B0316
Title: Dynamic mixture of finite mixtures of factor analysers with automatic inference on number of clusters and factors
Authors: Margarita Grushanina - Imperial College London (United Kingdom) [presenting]
Sylvia Fruehwirth-Schnatter - WU Vienna University of Economics and Business (Austria)
Abstract: Mixtures of factor analysers represent a popular tool for finding structure in data. While in most applications the number of clusters and latent factors within clusters is fixed in advance, recently models with automatic inference on both the number of clusters and factors have been introduced. The automatic inference is usually done by assigning a nonparametric prior and allowing the number of clusters and factors potentially be infinite. The MCMC estimation is performed via an adaptive algorithm, in which the parameters associated with redundant factors are discarded as the chain moves. Besides its clear advantages, this approach also has drawbacks. Running a separate factor-analytical model for each cluster involves matrices of changing dimensions, which makes the model and programming cumbersome.
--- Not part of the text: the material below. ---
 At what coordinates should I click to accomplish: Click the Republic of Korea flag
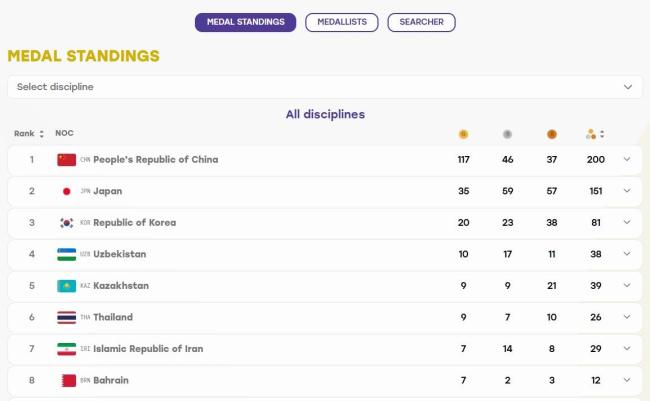click(66, 223)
Also, discarding the parameters associated with the redundant factors could lead to a bias in estimating cluster covariance matrices. The contribution to the MFA literature is to allow automatic inference on the number of clusters and factors while keeping both cluster and factor dimensions finite. Thus, some of the abovementioned drawbacks of infinite models are avoided. For the automatic inference on cluster structure, we employ the dynamic mixture of finite mixtures. Automatic inference on cluster-specific factors is performed via an extension of the cumulative shrinkage process prior to using its representation as an ordered version of the Indian buffet process.